Authentication

Use HTTP Basic Auth to authenticate with our API. You must send your API key with every request. Put your API key as the basic auth username and leave the password blank:

curl https://api.ashbyhq.com/application.list -u API_KEY: -H "Accept: application/json; version=1" --request POST --header 'Content-Type: application/json'

If your API key is missing, the API will respond with a 401 status code. When the provided key is wrong or deactivated, the API will respond with a 403 status code. All three situations will return a human-readable response specific to the situation.

API Key Endpoint Permissions

Each API key has a set of permissions that determine which endpoints it can read or write. If your API key does not have the necessary permissions to access an endpoint, the API will respond with a 403 status code and an error of missing_endpoint_permission.

Table of Permissions

API permissions are organized by module. You can grant an API key read or write access to each module. The following table lists the endpoints that are covered by read and write permission for each module:

Module	Read Endpoints	Write Endpoints
Jobs	`job.info` `job.list` `job.search` `jobInterviewPlan.info` `jobPosting.info` `jobPosting.list` `opening.info` `opening.list` `opening.search`	`job.create` `job.setStatus` `job.update` `jobPosting.update` `opening.addJob` `opening.create` `opening.removeJob` `opening.setArchived` `opening.setOpeningState` `opening.update`
Candidates	`application.info` `application.list` `applicationFeedback.list` `application.addHiringTeaMember` `application.hiringTeamRoleList` `candidate.info` `candidate.list` `candidate.listNotes` `candidate.search` `file.info` `surveySubmission.list`	`application.changeSource` `application.changeStage` `application.change_source` `application.change_stage` `application.create` `applicationFeedback.submit` `applicationForm.submit` `assessment.addCompletedToCandidate` `assessment.update` `candidate.addTag` `candidate.anonymize` `candidate.create` `candidate.createNote` `candidate.update` `candidate.uploadFile` `candidate.uploadResume` `customField.setValue` `referral.create` `surveyRequest.create`
Interviews	`interview.info` `interview.list` `interviewEvent.list` `interviewPlan.list` `interviewSchedule.list` `interviewStage.info` `interviewStage.list`	`interviewSchedule.cancel` `interviewSchedule.create` `interviewSchedule.update`
Hiring Process Metadata	`archiveReason.list` `candidateTag.list` `customField.list` `feedbackFormDefinition.info` `feedbackFormDefinition.list` `referralForm.info` `source.list` `surveyFormDefinition.info` `surveyFormDefinition.list`	`candidateTag.create` `customField.create`
Organization	`department.info` `department.list` `hiringTeamRole.list` `location.info` `location.list` `user.info` `user.list` `user.search`	`department.create` `hiringTeam.addMember` `location.create`
Offers	`offer.info` `offer.list`	`offer.create` `offer.start` `offerProcess.start`
Api Keys	`apiKey.info`	`webhook.create` `webhook.delete` `webhook.update`
Approvals		`approvalDefinition.update`

Confidential Job Access

By default, API keys cannot access confidential job information. This includes both job data itself as well as candidates and job considerations for confidential jobs. To grant an API key access to confidential job information, you must select the "Allow access to confidential jobs" permission in the Ashby web app.

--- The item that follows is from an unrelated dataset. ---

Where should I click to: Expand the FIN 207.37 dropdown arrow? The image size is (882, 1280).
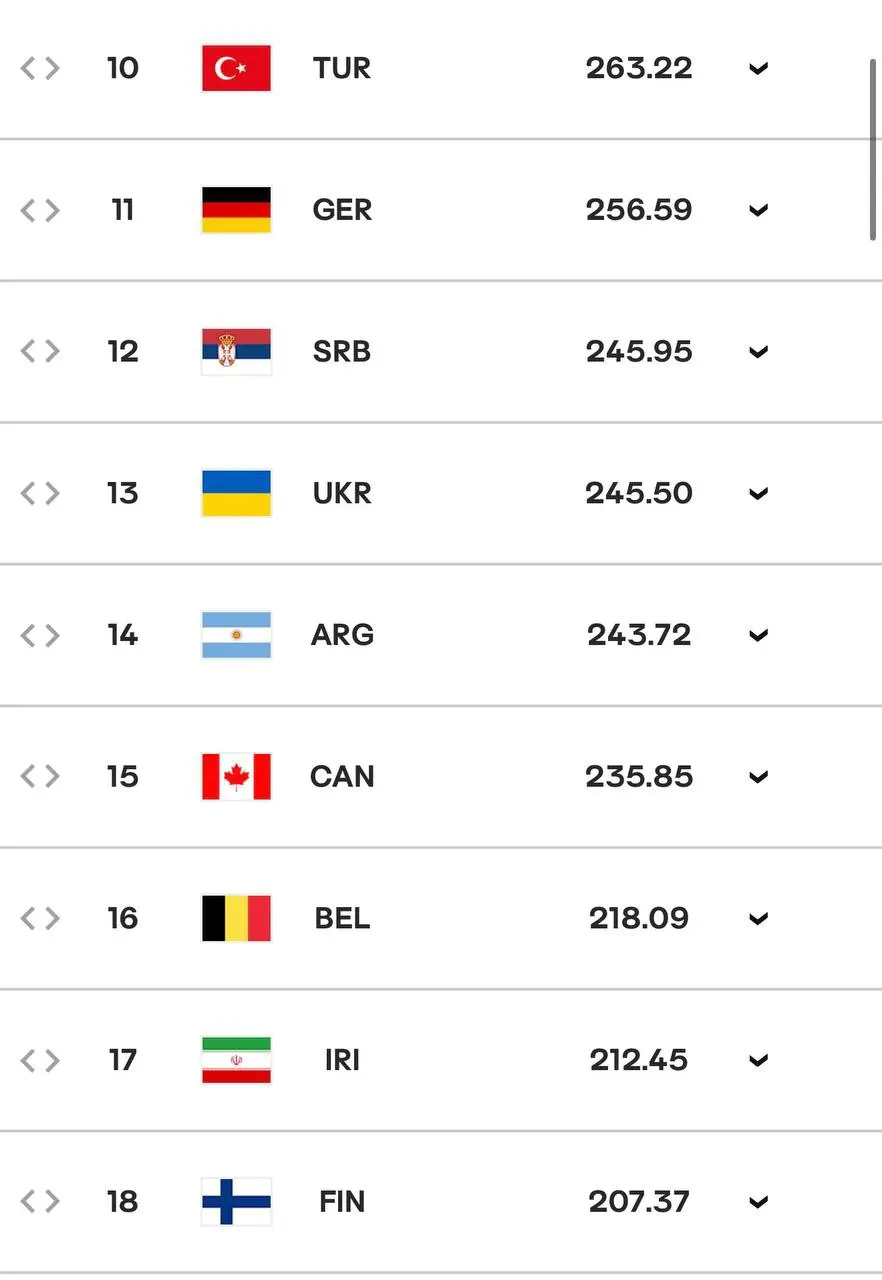tap(759, 1202)
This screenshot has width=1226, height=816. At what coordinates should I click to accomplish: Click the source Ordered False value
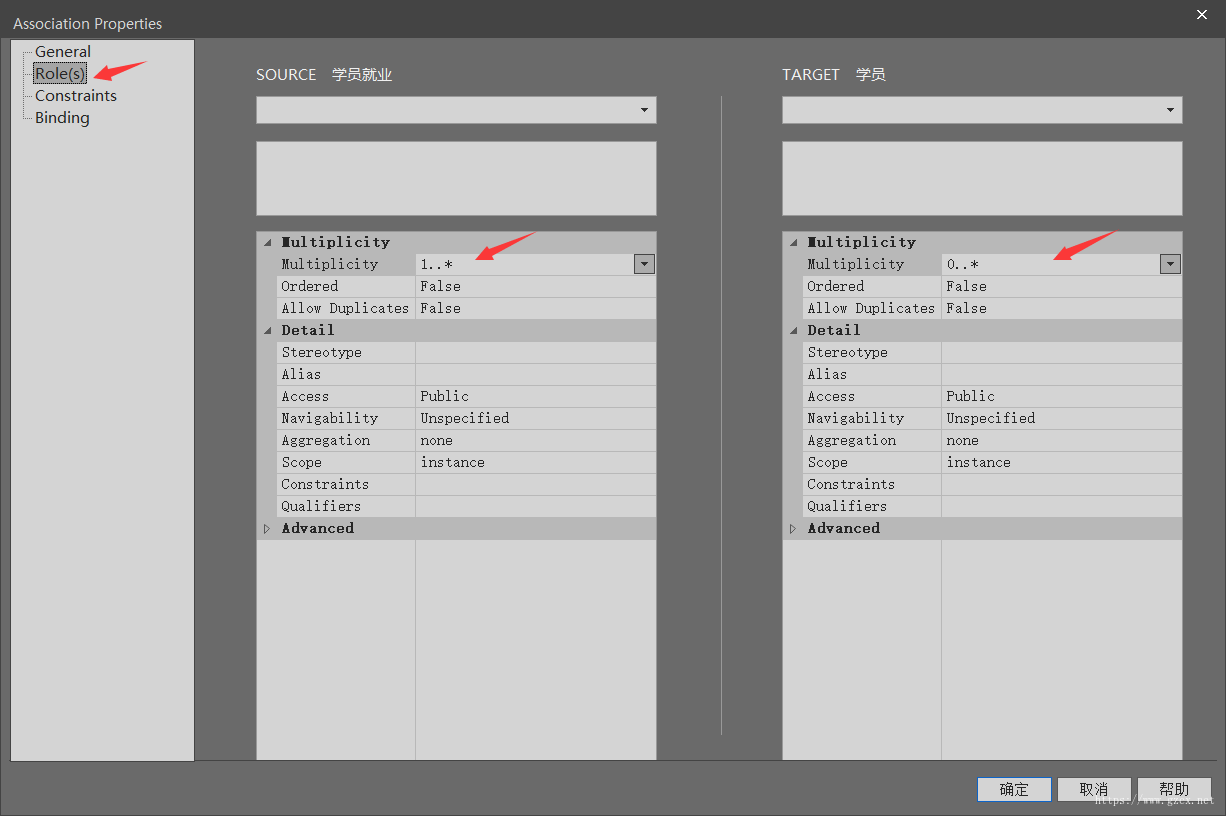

Managing API Key Permissions

An Ashby Admin can manage permissions for existing API keys in the Ashby web app:

Editing API Key Permissions

Permissions for Merge Integrations

If you access Ashby data using the Merge ATS API, you will need to grant your API key the necessary permissions for Merge to access the data you need. You can find a mapping between Merge Common Models and the Ashby endpoints they use in the Merge documentation for Ashby here.